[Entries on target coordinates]
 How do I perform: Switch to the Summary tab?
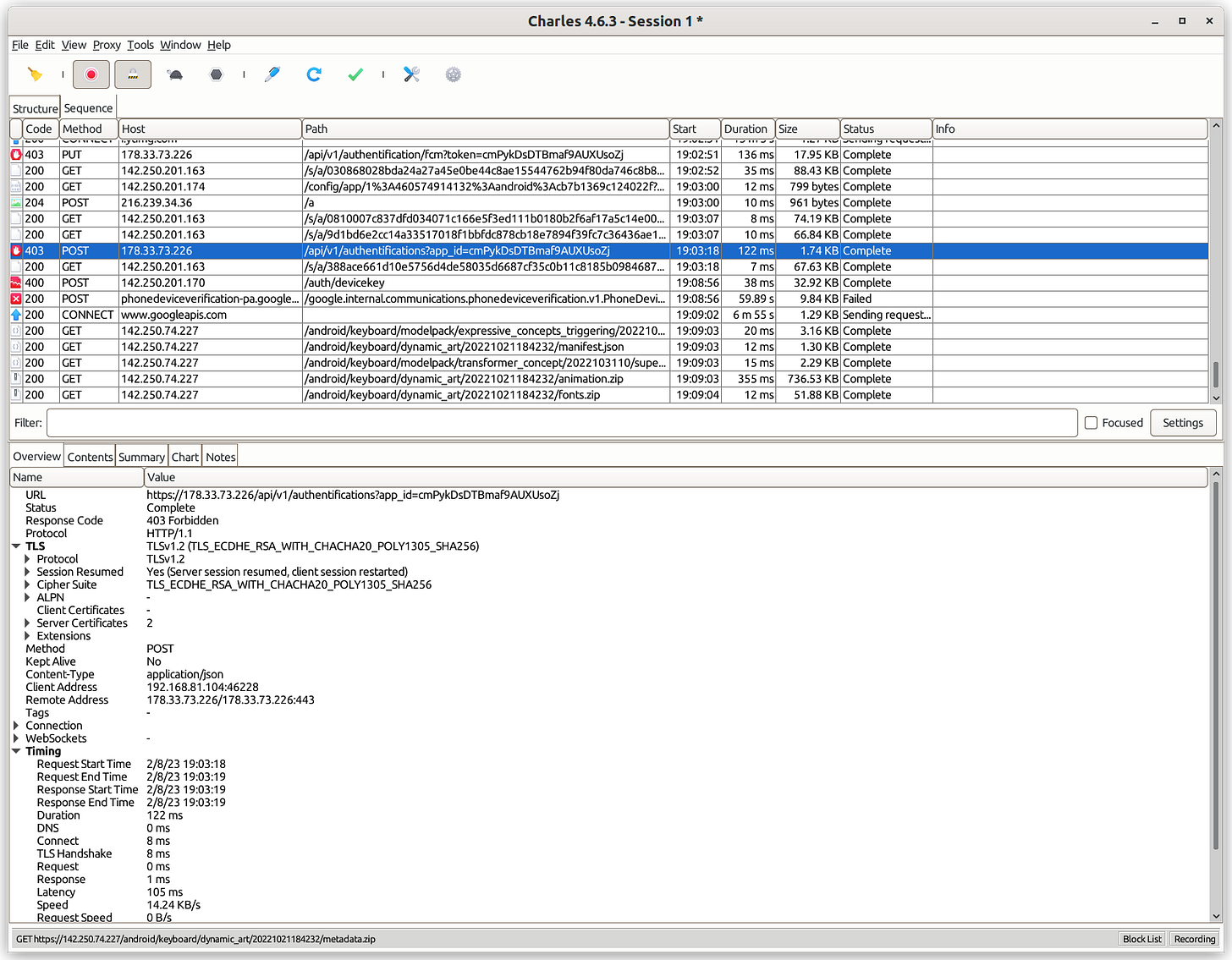141,456
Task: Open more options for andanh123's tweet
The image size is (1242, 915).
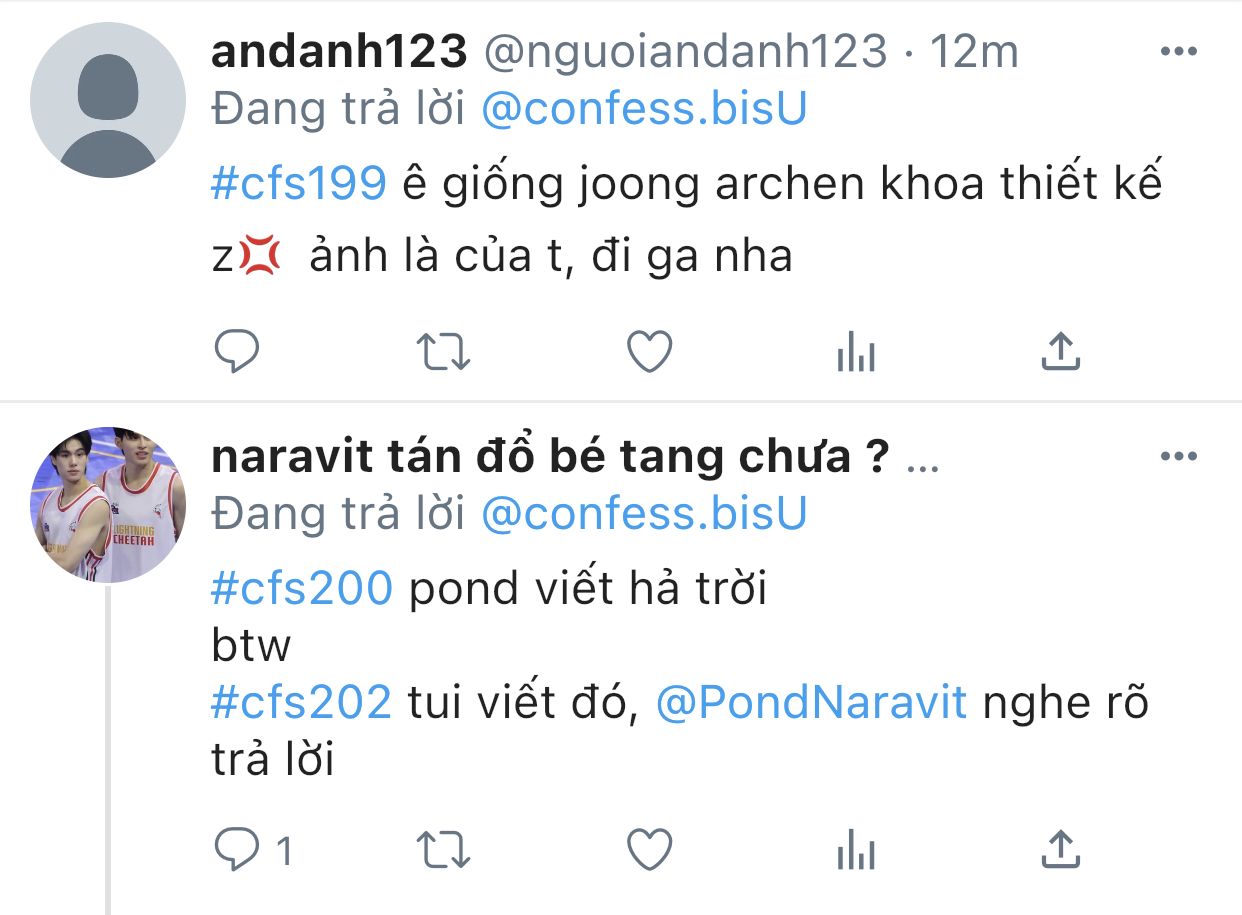Action: click(x=1178, y=51)
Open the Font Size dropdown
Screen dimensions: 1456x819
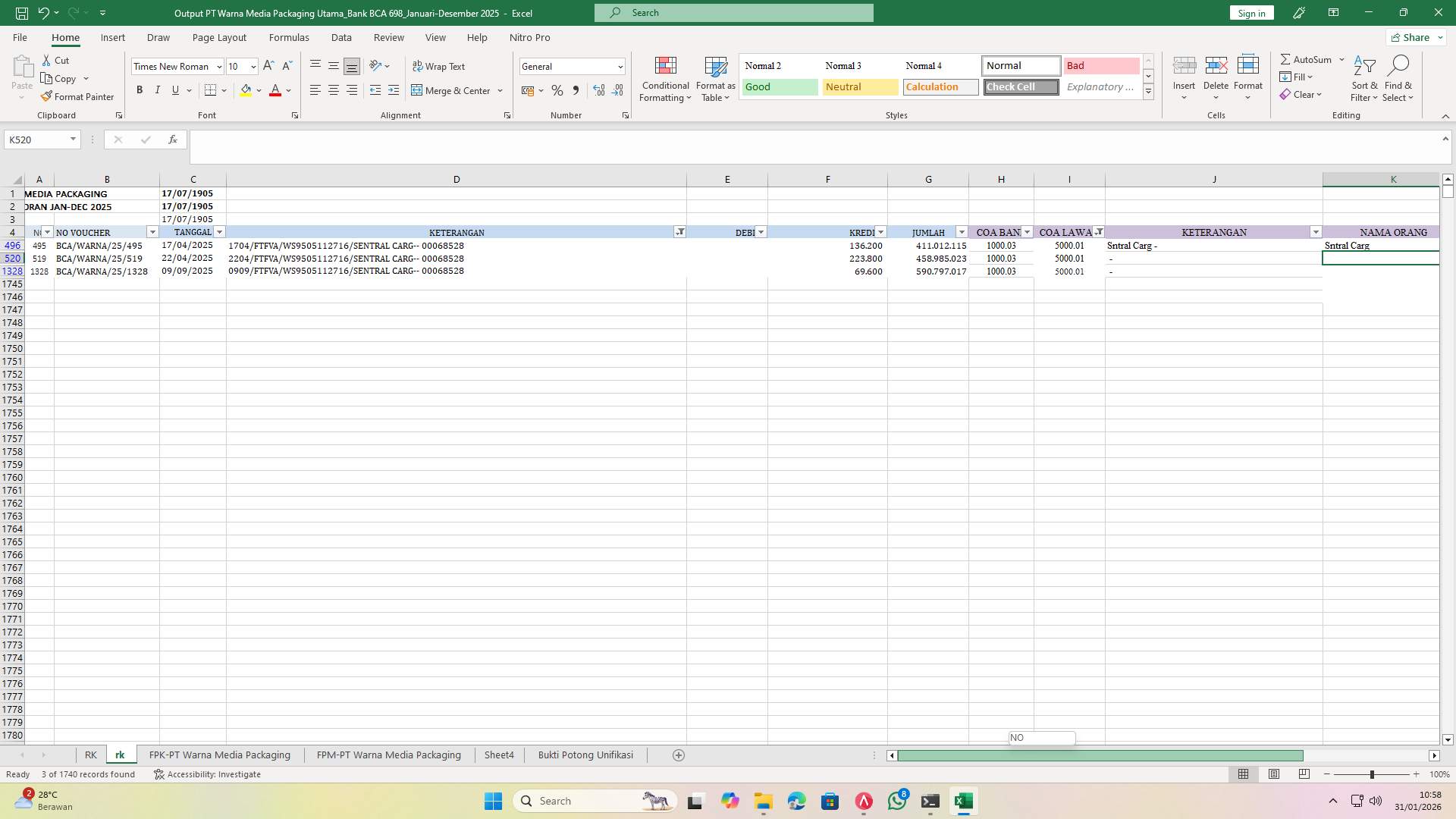click(x=253, y=67)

§ **Direction**:
Reproduce the records with "Summary" swapped for "Overview", keeping everything else the same and omitting the pictures.

§ **Written reply**:
 How do I perform: Switch to the Overview tab?
141,456
Task: Open more options for andanh123's tweet
The image size is (1242, 915).
Action: click(x=1178, y=51)
Open the Font Size dropdown
Screen dimensions: 1456x819
click(x=253, y=67)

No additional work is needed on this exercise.